Why I’m not a believer – the ‘But without God we wouldn’t have any morals!’ argument


This is the third in a short series of posts I’m writing about the subject of why, after investigating reasons for theism, I ultimately became a non-believer.

For background: These investigations were in my childhood/teenage years. I grew up in a non-religious household, but was intensely interested in the whole subject from an early age. I regarded the whole question of whether or not there was a God, and, if so, what religion he wanted us to follow, as being an extremely important one; so I put a lot of time into reading and thinking seriously about the subject. These are, as best as I can remember after a thirty-year gap, my reactions at the time to the arguments I found in my reading.

This one is probably self-explanatory, but can be briefly summarised thus: ‘Without God to tell us what to do, we’d all be scratching our heads trying to figure out what right and wrong are, since there is obviously no way anybody could work this out for him/herself without some sort of Supreme Arbiter defining it for us. And you obviously don’t want that to be the case, do you? So better believe in God.’ *

I have to say that this argument, when I read it as a teenager, did send me to particular levels of facepalming “Are they serious?!” In the first place, as you’ve probably noticed, this argument is subject to exactly the same flaws as the ‘But your life is meaningless without God!’ argument that I discussed in my last post; it falls apart logically (to be technical, it has the form of logic flaw known as an argument/appeal from consequences), and it isn’t even factually correct, since, despite not being a believer, I found myself perfectly well able to make the sort of basic distinctions between right and wrong that the authors using this argument were insisting I couldn’t possibly make. But this argument also has an extra flaw over and above the ‘But your life is meaningless without God!’ argument; namely, that the very fact that someone is using it indicates that they don’t actually believe it.

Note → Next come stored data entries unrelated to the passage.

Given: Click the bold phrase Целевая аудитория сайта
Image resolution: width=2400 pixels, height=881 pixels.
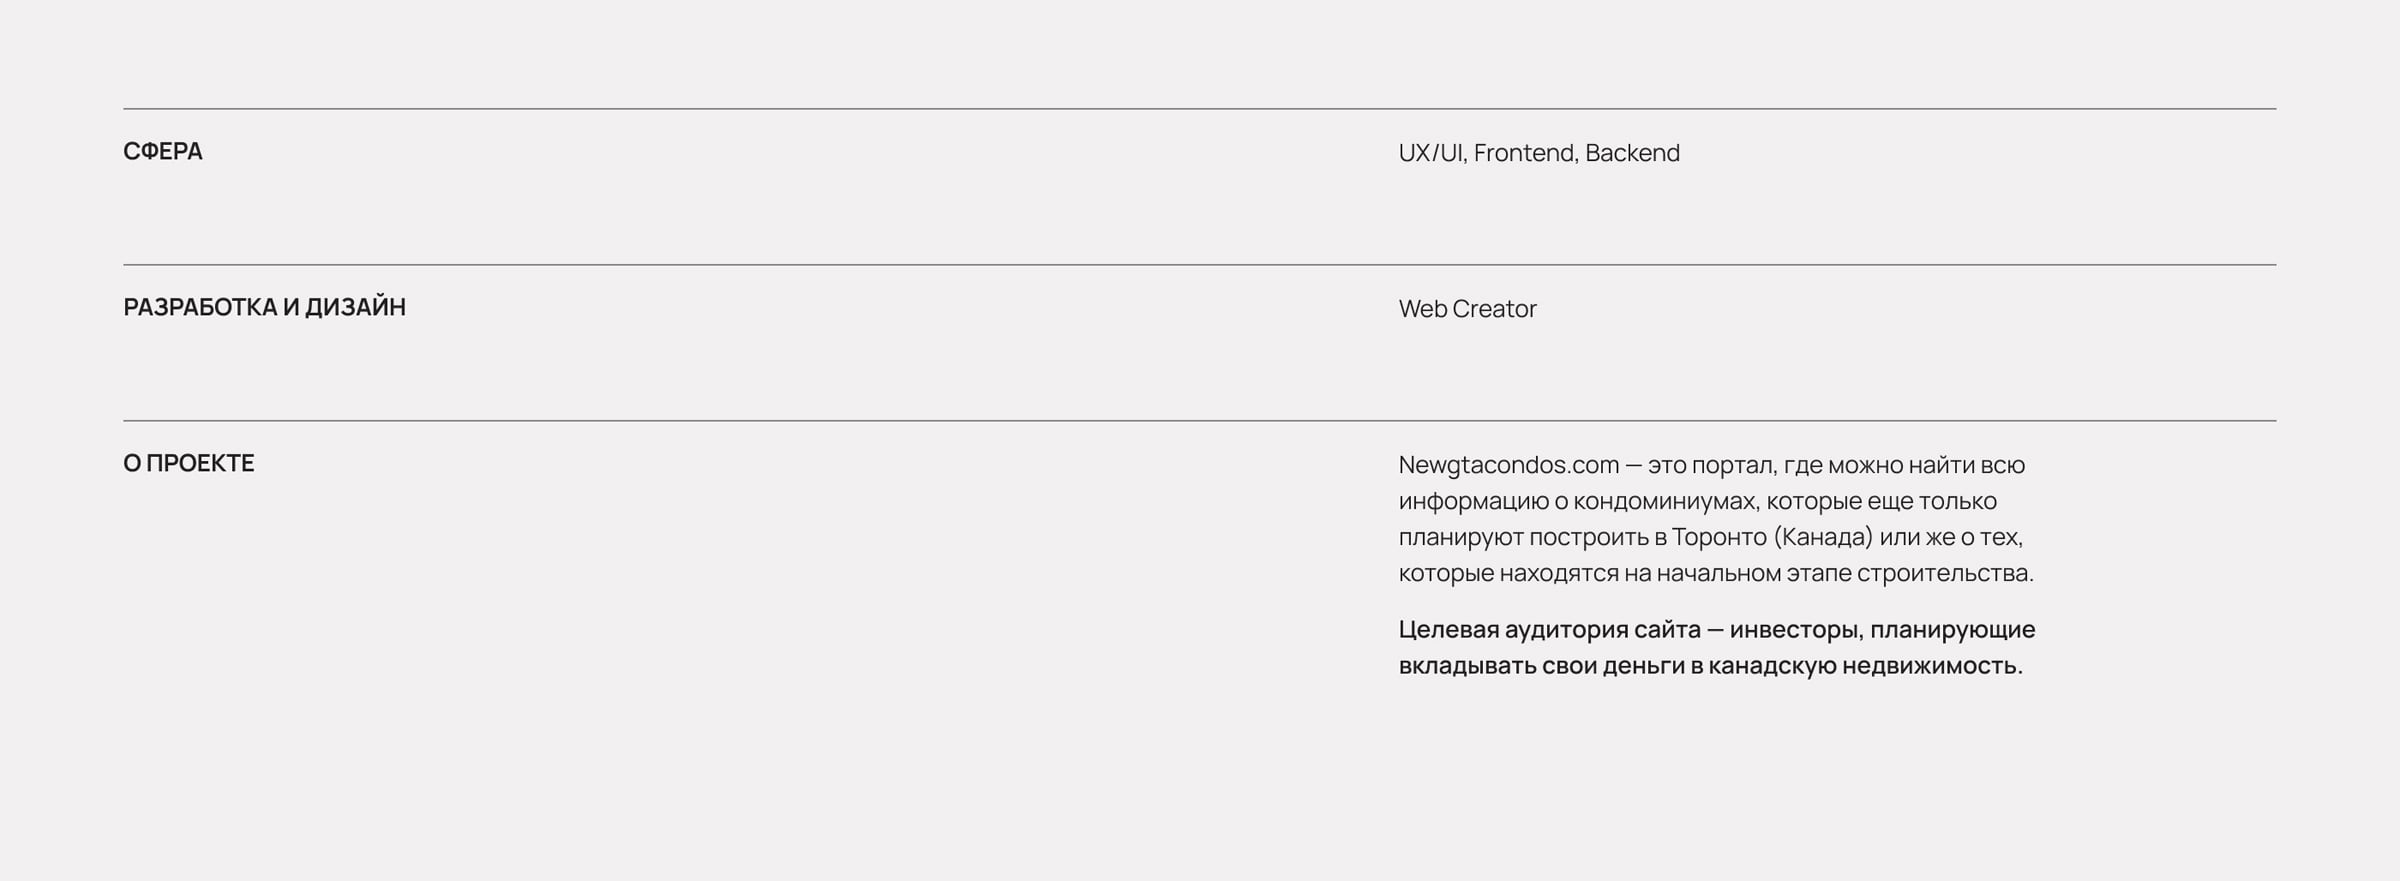Looking at the screenshot, I should pos(1549,630).
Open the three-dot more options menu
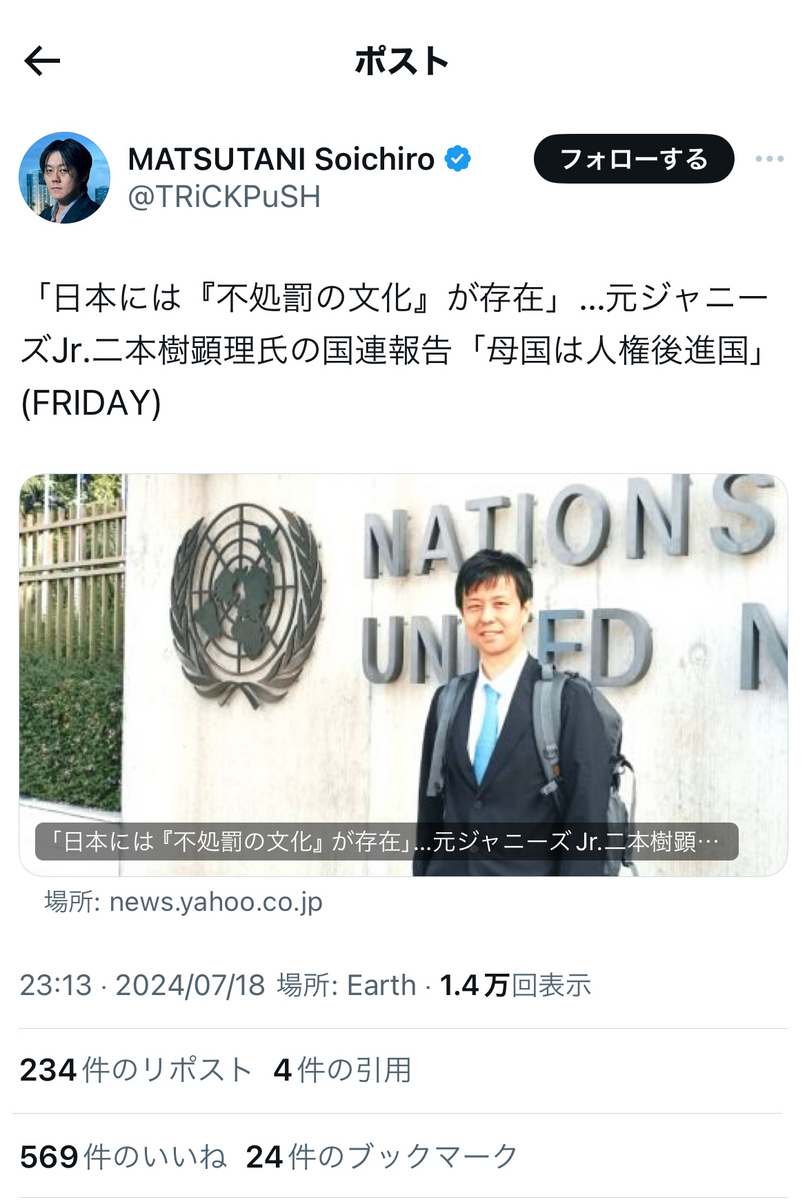This screenshot has width=807, height=1200. tap(770, 159)
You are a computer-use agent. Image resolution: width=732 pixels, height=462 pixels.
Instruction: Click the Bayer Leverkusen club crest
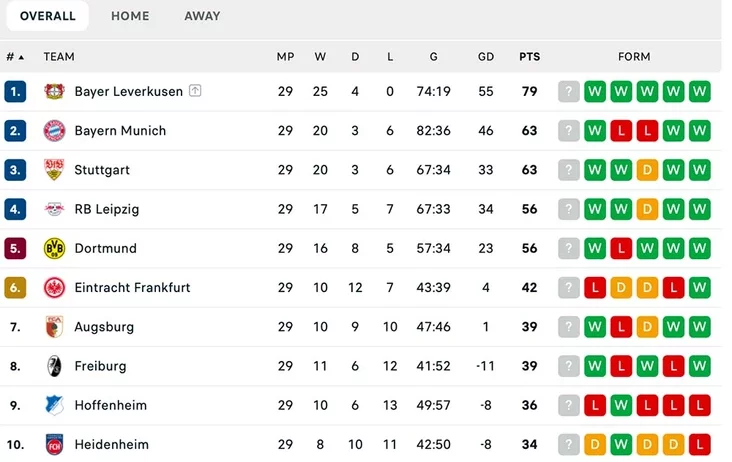pos(55,91)
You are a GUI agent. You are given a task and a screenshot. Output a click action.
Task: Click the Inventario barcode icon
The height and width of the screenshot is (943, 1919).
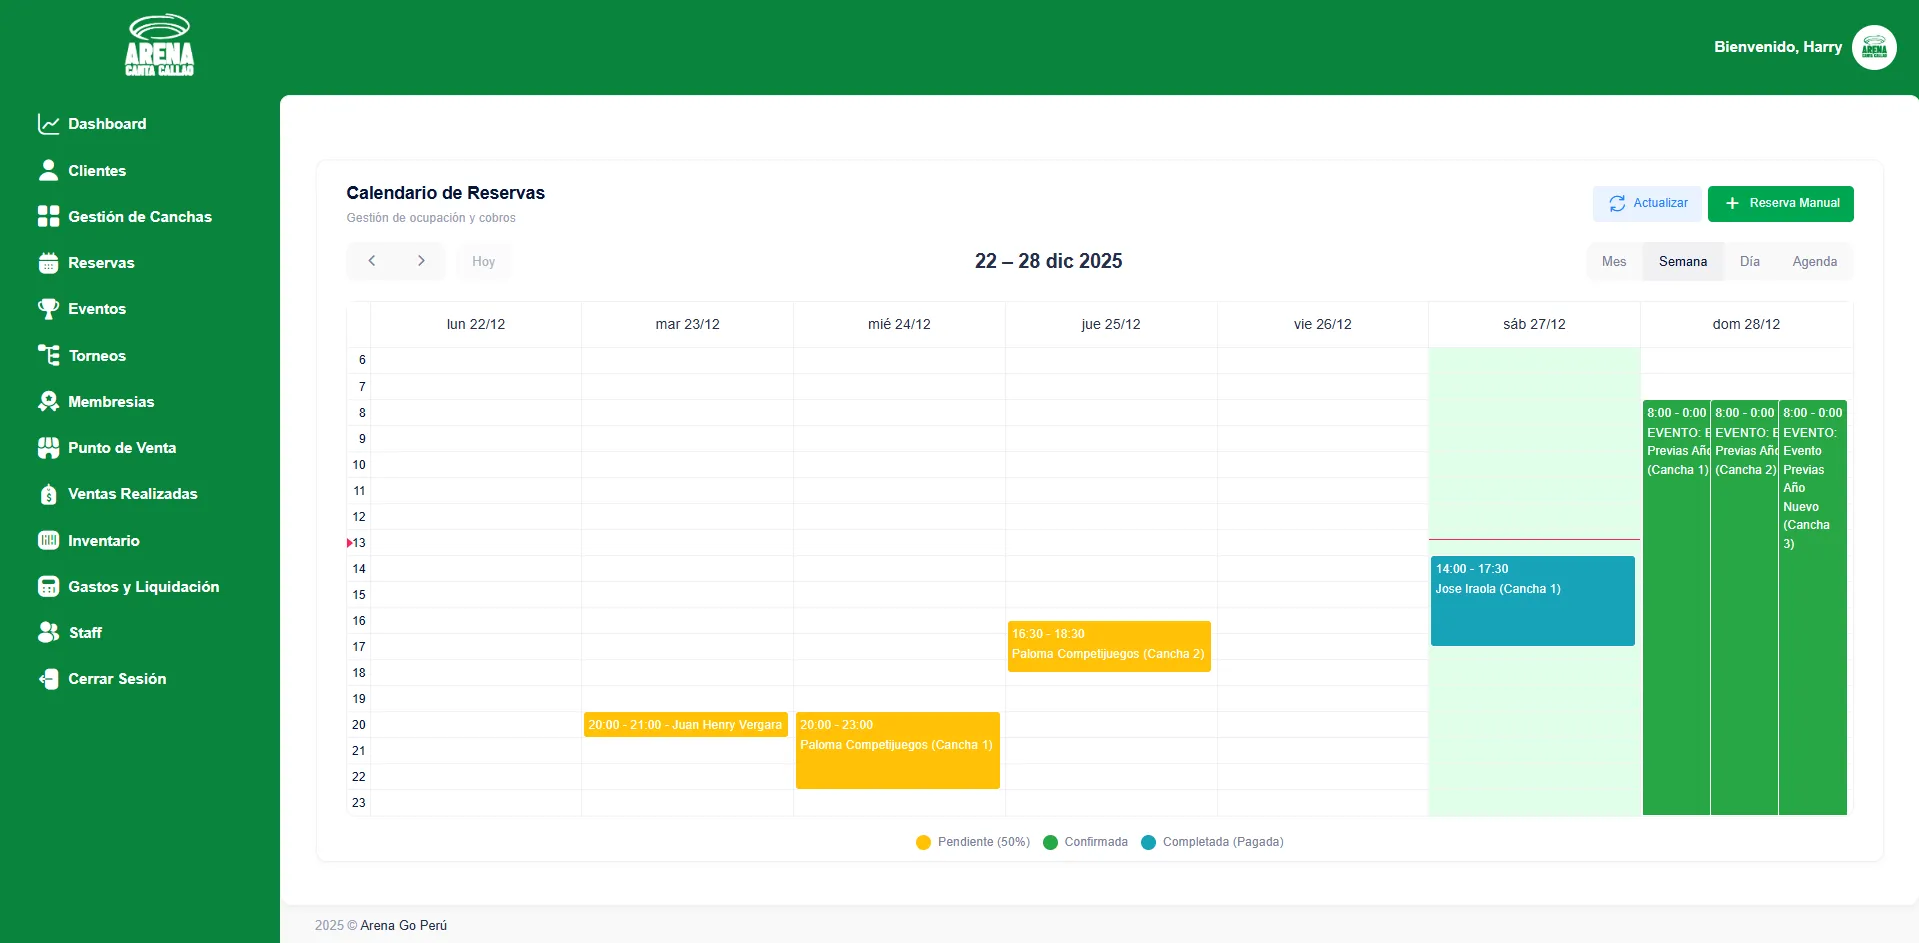(48, 541)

After all, apologists surely use only arguments that they at least think have a chance of being effective? The ‘But your life is meaningless without God!’ argument, despite its flaws, at least has a chance of convincing someone; a person who does feel their life is meaningless is going to want it to be meaningful, so that argument has a potential audience. But a person who doesn’t care about morals… doesn’t care that they don’t care about morals. If we unbelievers genuinely were all indifferent to right and wrong, then we wouldn’t care when someone pointed that deficiency out to us. It would be as meaningless to us as the fact that we don’t keep to kosher dietary laws. The very fact that apologists use the no-morals-without-God argument as an attempt to convert non-believers shows that – at least on some level – they know perfectly well that morals matter to non-believers.

I was quite intrigued by the twisting of logic that must be required to use an argument that could only be used if you didn’t believe it was true. Surely there has to be a name for that particular logic flaw? Maybe not; I can’t think of any other examples of it that I’ve heard. If anyone knows what that logic flaw would be called, do please tell me!

*Note that CS Lewis, in Mere Christianity, used a different type of pro-theism moral argument which effectively contradicts this one; the argument that precisely because we all have innate knowledge of right and wrong, we can conclude that God must exist, on the basis that the only way such innate knowledge could exist within us would be if a deity had caused us all to be born with this type of instinctive knowledge. While I don’t agree with that form of the argument either, I do find it rather better than this form. However, I’m writing this as the story of what arguments I looked at when originally deciding whether I should believe in God or not, and this particular argument was one I didn’t run across until some years later; therefore, in the interest of vaguely chronological accuracy, I’ll leave it to a later post.

Comments

  1. Roger S says

    There’s the obvious fact that for virtually all our 2m year evolutionary past we’ve lived in small groups of up to @150, where enforced altruism and reciprocity have kept us together. Behaviour that was immoral would have meant expulsion and probable death.

  2. brucegee1962 says

    The “most different religions came to the same basic conclusions about morality” argument did actually keep me from sliding into atheism for a long time. Then 9/11 happened, and I read about altruism studies and meme theory, and that argument slipped away.